• Work item
Pictures aside, copy every record word for word.

• Data extract
%%

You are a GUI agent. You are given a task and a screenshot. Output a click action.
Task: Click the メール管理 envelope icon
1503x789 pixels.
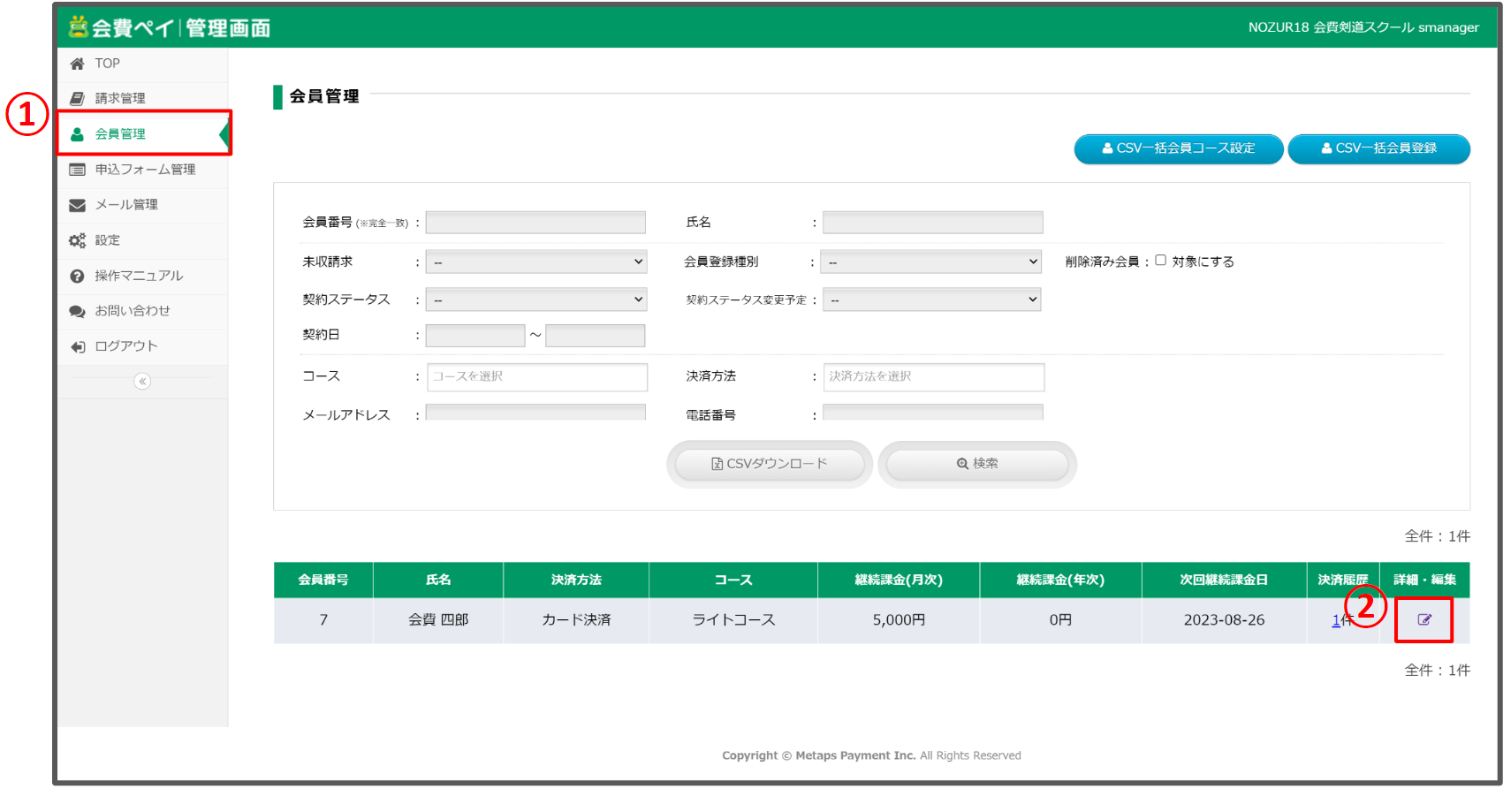click(x=78, y=205)
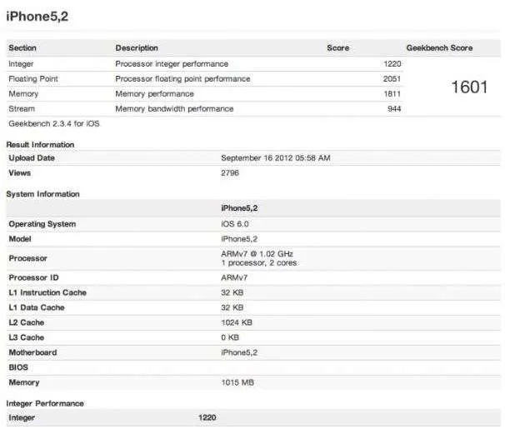Viewport: 505px width, 429px height.
Task: Click the Geekbench 2.3.4 for iOS text
Action: point(54,123)
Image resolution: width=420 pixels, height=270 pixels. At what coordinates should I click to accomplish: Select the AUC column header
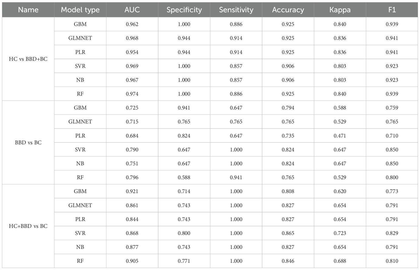click(132, 10)
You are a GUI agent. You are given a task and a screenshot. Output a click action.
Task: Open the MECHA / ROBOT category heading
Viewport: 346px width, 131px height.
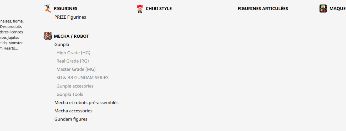point(71,36)
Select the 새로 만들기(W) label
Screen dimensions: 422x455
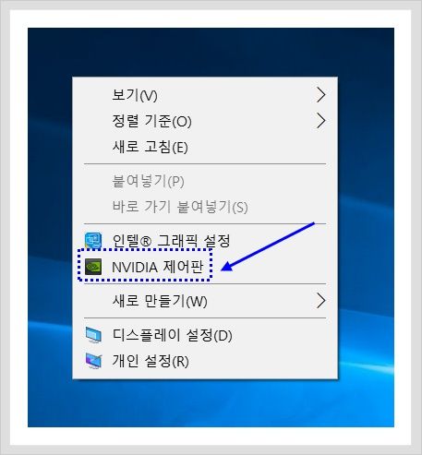tap(160, 301)
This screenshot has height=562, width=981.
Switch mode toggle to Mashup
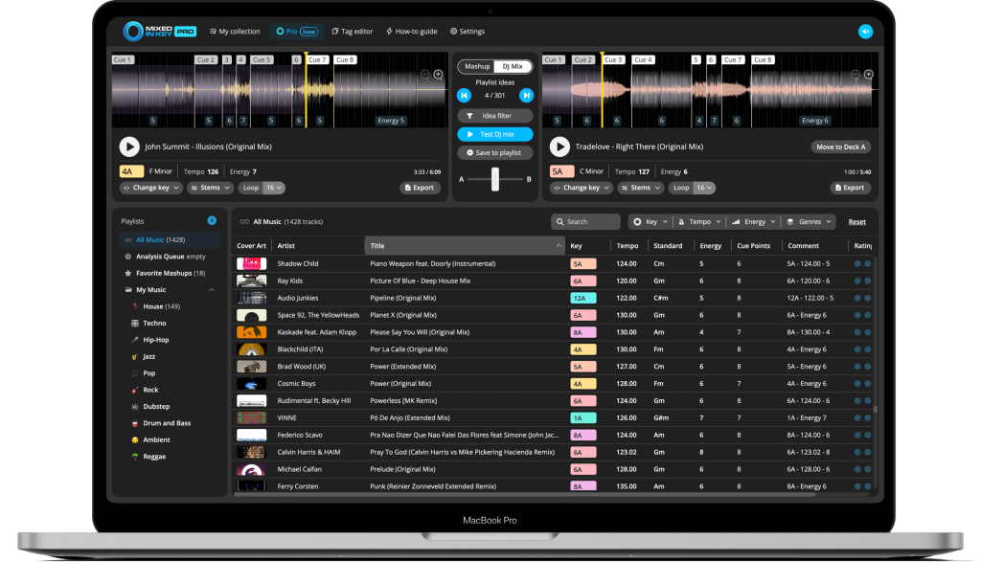[x=477, y=66]
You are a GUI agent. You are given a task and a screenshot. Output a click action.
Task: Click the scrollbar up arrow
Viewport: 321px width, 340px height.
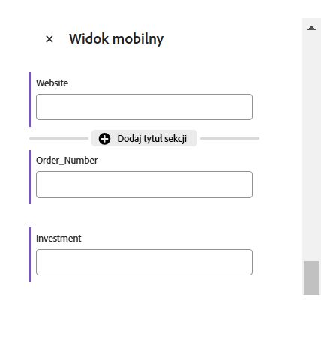click(x=311, y=28)
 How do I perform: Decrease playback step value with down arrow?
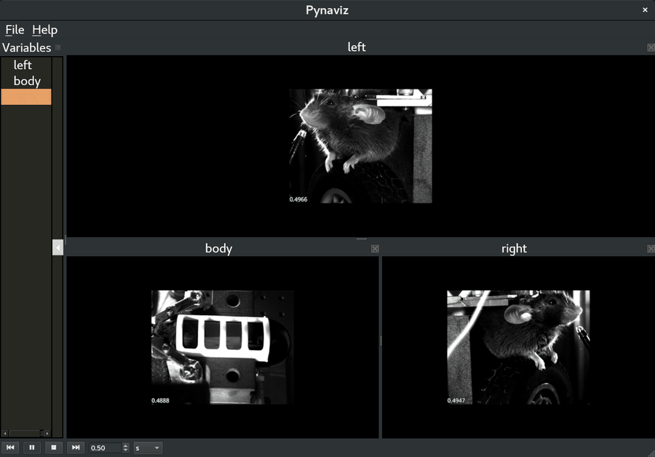[x=126, y=450]
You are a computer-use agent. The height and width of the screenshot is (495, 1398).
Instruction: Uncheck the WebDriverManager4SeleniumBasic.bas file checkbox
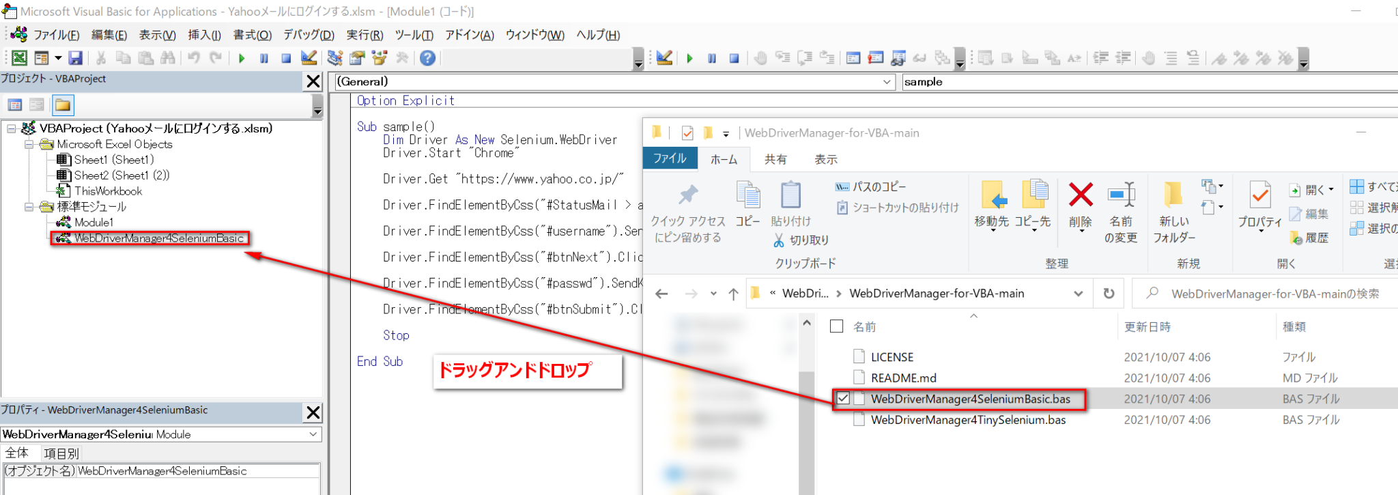(844, 399)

%%

• Result of this exercise
You are a GUI agent. You are given a task and a screenshot. Output a click action.
Task: Click the メール管理 envelope icon
1503x789 pixels.
click(x=78, y=205)
Viewport: 505px width, 429px height.
Task: Click the Geekbench 2.3.4 for iOS text
Action: point(54,123)
Image resolution: width=420 pixels, height=270 pixels. At what coordinates should I click to accomplish: Select the AUC column header
click(132, 10)
You are a GUI agent. You are given a task and a screenshot. Output a click action.
Task: Open the MECHA / ROBOT category heading
Viewport: 346px width, 131px height.
point(71,36)
Select the 새로 만들기(W) label
Screen dimensions: 422x455
tap(160, 301)
This screenshot has height=562, width=981.
Switch mode toggle to Mashup
[x=477, y=66]
You are a GUI agent. You are given a task and a screenshot. Output a click action.
Task: Click the scrollbar up arrow
Viewport: 321px width, 340px height.
click(x=311, y=28)
 How do I perform: Decrease playback step value with down arrow?
[x=126, y=450]
You are a computer-use agent. The height and width of the screenshot is (495, 1398).
Instruction: Uncheck the WebDriverManager4SeleniumBasic.bas file checkbox
(844, 399)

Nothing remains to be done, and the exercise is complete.